The nomogram model enables the integration of multiple variables, transforming complex statistical prediction models into intuitive graphical representations. This visualization enhances the interpretability of relationships and interactions among variables, improving both prediction accuracy and clinical applicability. Prior investigations have shown the effectiveness of DLRNs in various clinical applications. Yingmei Zheng et al. developed a contrast-enhanced CT-based nomogram by integrating traditional radiomics, DL features, and clinical factors to predict the histological differentiation grade of head and neck squamous cell carcinoma42. Similarly, Hao Zhou et al. constructed a DLRN to assess the histological risk categorization of thymic epithelial tumors (TETs), achieving high predictive accuracy43. In our study, we found that epileptic seizures occurred significantly more frequently in patients with CVT-related cerebral parenchymal hemorrhage compared to those with hematomas of other etiologies, consistent with previous findings. Therefore, epilepsy status was incorporated as a key clinical variable alongside fused radiomics features to construc a DLRN model for forecasting whether an intraparenchymal hemorrhage is secondary to CVT. This model attained peak effectiveness, surpassing the predictive accuracy of the model based solely on fused radiomics features.
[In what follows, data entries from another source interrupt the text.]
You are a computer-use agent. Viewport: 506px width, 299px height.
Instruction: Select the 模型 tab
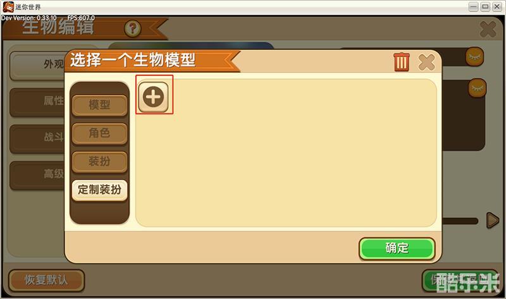tap(99, 105)
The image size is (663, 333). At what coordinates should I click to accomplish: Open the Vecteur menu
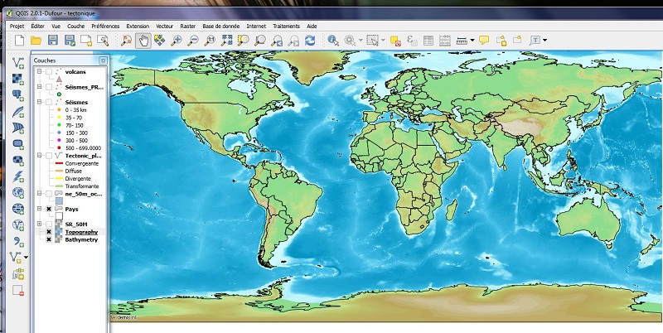coord(166,26)
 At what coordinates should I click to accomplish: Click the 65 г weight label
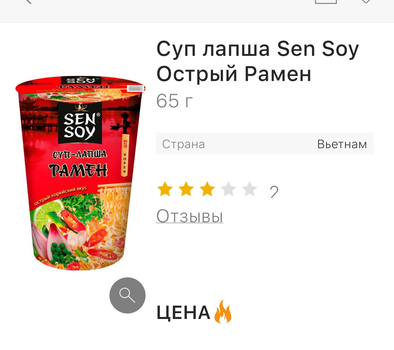pyautogui.click(x=174, y=101)
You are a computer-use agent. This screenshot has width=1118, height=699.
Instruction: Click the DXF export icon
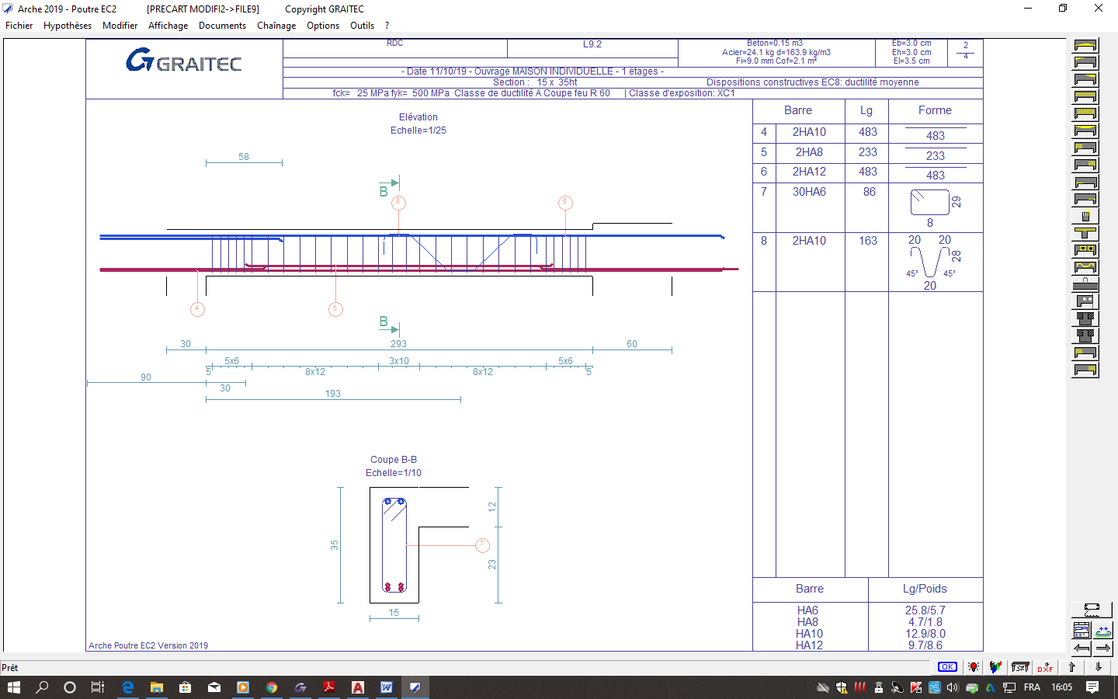[x=1045, y=667]
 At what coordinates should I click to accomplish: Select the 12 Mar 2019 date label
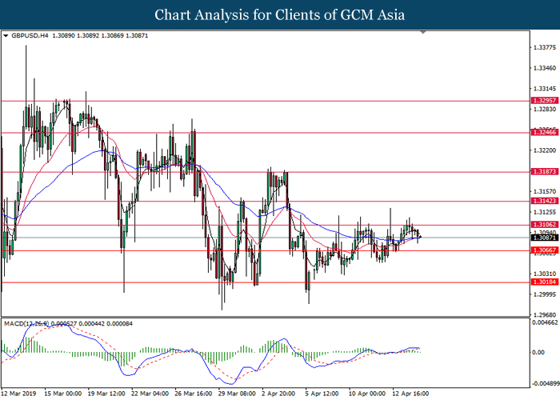(x=20, y=394)
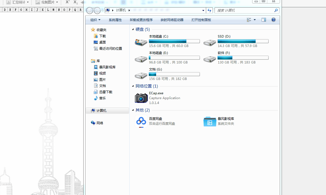Click the refresh button beside address bar
The width and height of the screenshot is (326, 195).
point(209,11)
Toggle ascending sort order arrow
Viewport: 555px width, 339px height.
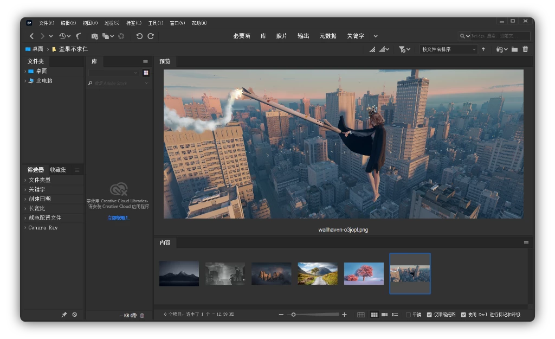click(x=483, y=49)
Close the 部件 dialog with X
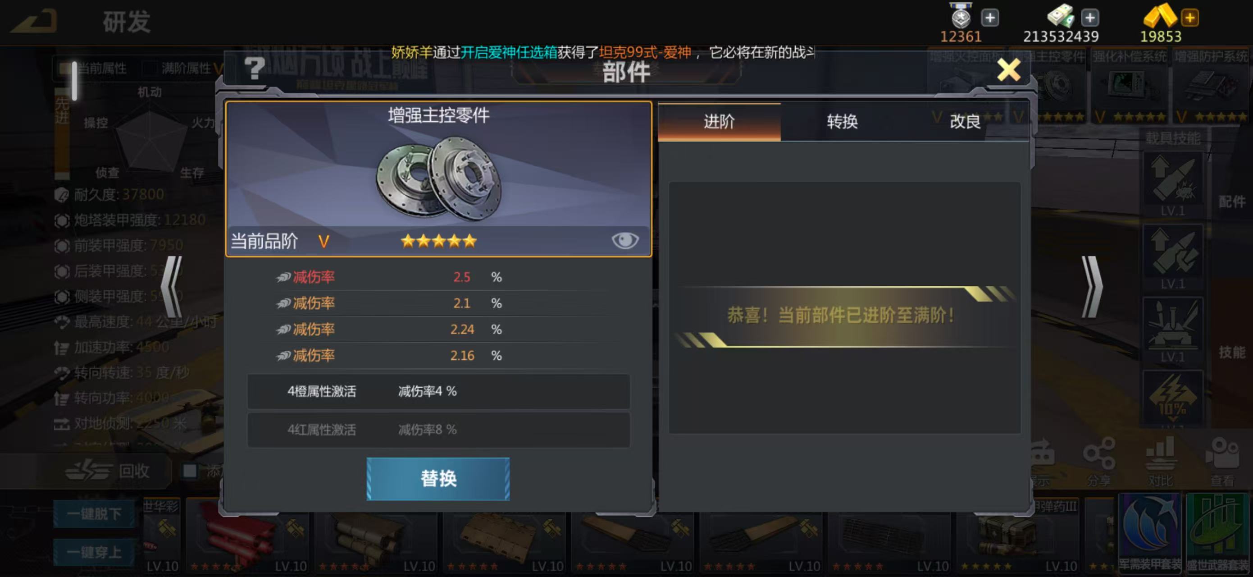This screenshot has height=577, width=1253. (1008, 70)
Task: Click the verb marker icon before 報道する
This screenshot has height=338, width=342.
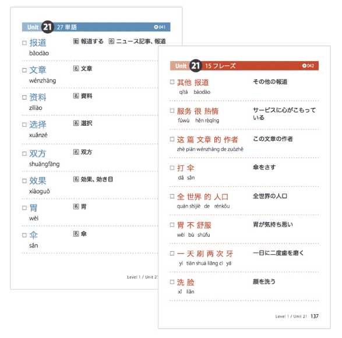Action: [x=76, y=41]
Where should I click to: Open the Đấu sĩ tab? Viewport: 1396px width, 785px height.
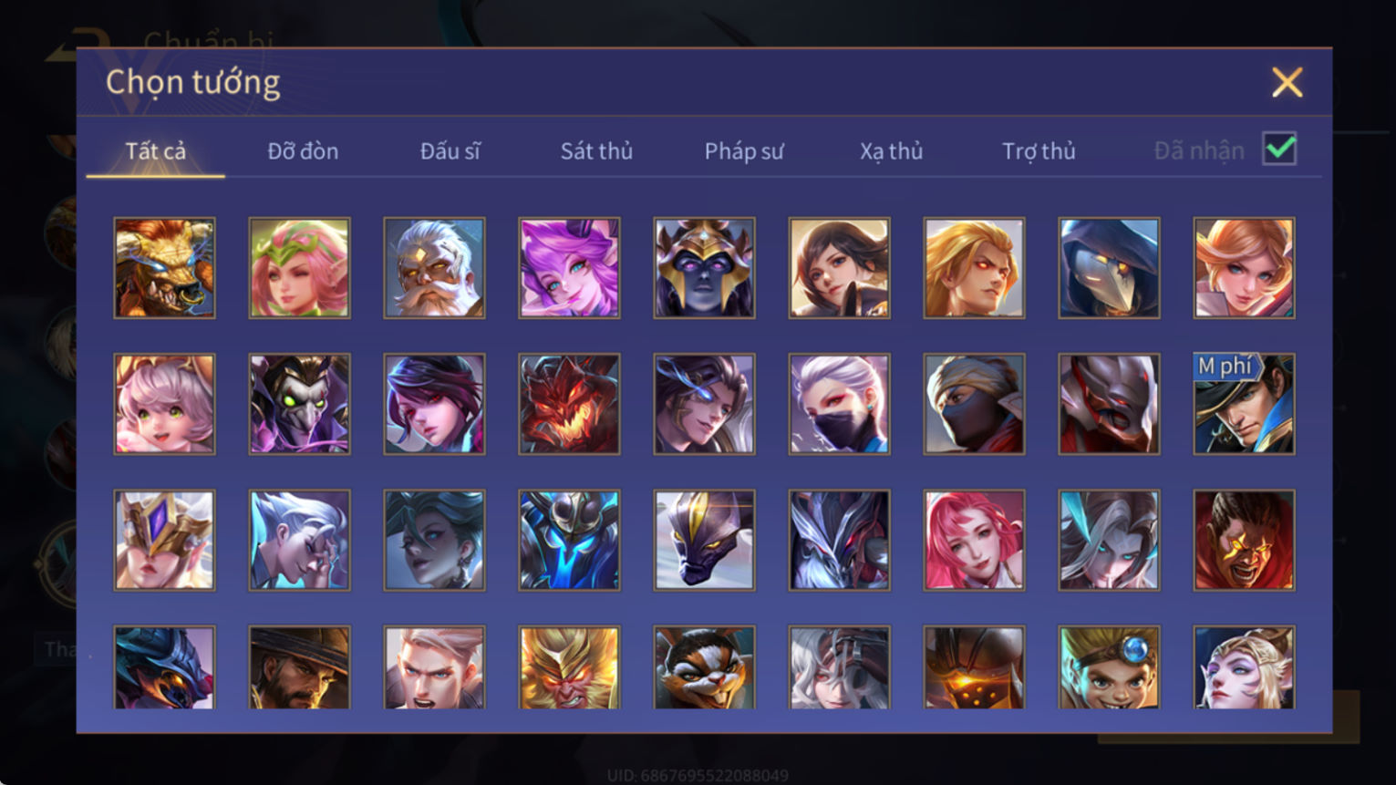(x=450, y=151)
Furthermore, decision curve analysis (DCA) confirmed that the DLRN model provided the greatest clinical benefit in distinguishing CVT-related intracranial hematomas, highlighting its potential as a non-invasive tool for rapid diagnosis and treatment guidance in emergency settings.
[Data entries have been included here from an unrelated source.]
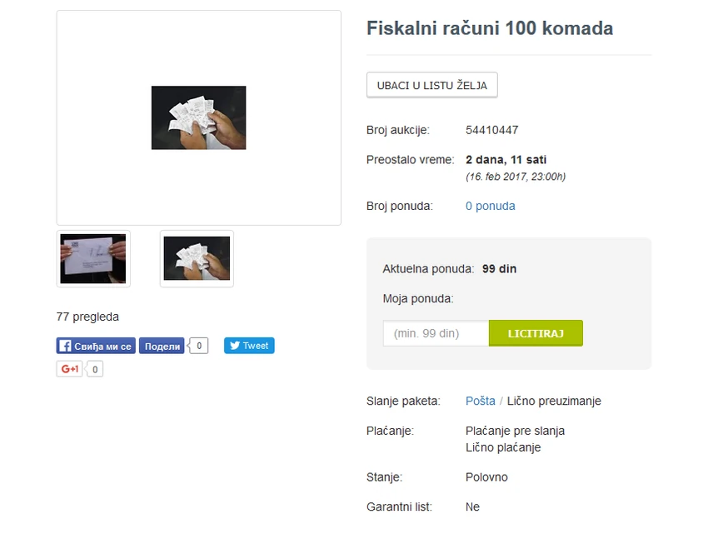Click the share counter next to Подели

pos(198,345)
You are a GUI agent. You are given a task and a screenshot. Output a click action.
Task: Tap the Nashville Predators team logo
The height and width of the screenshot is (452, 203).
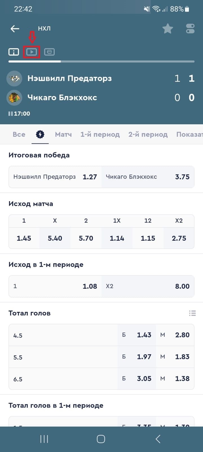click(x=14, y=78)
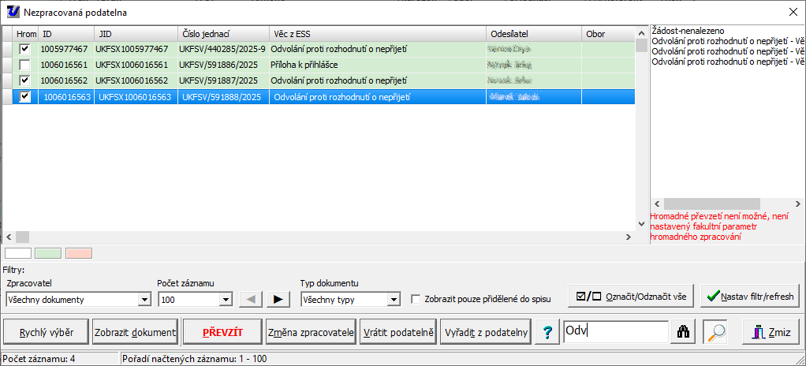Select the green color legend swatch

pos(48,253)
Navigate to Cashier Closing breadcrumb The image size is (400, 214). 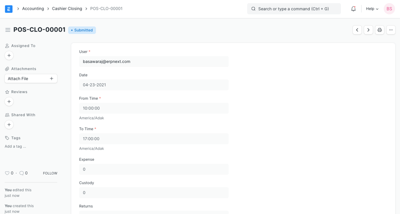tap(67, 9)
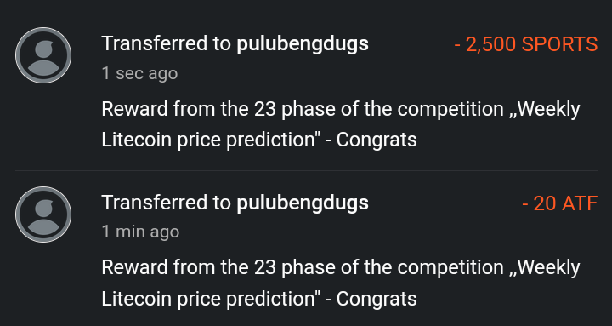The width and height of the screenshot is (612, 326).
Task: Open the avatar beside the 2,500 SPORTS transfer
Action: pos(43,55)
Our study has several limitations. First, we extracted DL features from the single image slice containing the largest hematoma ROI, instead of employing a 3D whole-hematoma volume, which may limit the model′s ability to capture spatial heterogeneity. Only radiomic features from the hematoma region were extracted, whereas the perilesional area was overlooked. Future analyses should include regions surrounding the lesion to improve the model’s performance and interpretability. Second, the non-CVT intraparenchymal hematoma group did not encompass all types of intracranial hemorrhage, meaning the dataset may not fully represent real-world clinical scenarios, potentially influencing the model′s generalizability. Third, the manual 3D segmentation of hematomas was time-intensive, highlighting the need for a semi-automated or fully automated segmentation method to enhance clinical feasibility. Fourth, the predictive model was specifically designed to identify CVT patients with concomitant cerebral hemorrhage but cannot differentiate CVT patients without hemorrhage, limiting its diagnostic scope. Finally, the DLRN model is not yet compatible with clinical PACS, necessitating the development of an integrated and user-friendly software solution for seamless clinical deployment.

Conclusion

In summary, this study developed and validated a DL radiomics signature based on NECT images to differentiate CVT-related intraparenchymal hematomas from those caused by other etiologies. This approach demonstrated superior performance compared to models relying solely on conventional radiomic attributes. Subsequently, we constructed a DLRN by integrating fused radiomic features with clinical characteristics, achieving the highest diagnostic accuracy among all models. This innovative, non-invasive model holds significant potential for rapid and accurate identification of CVT-related intraparenchymal hematomas in emergency settings, aiding in timely clinical decision-making and treatment optimization.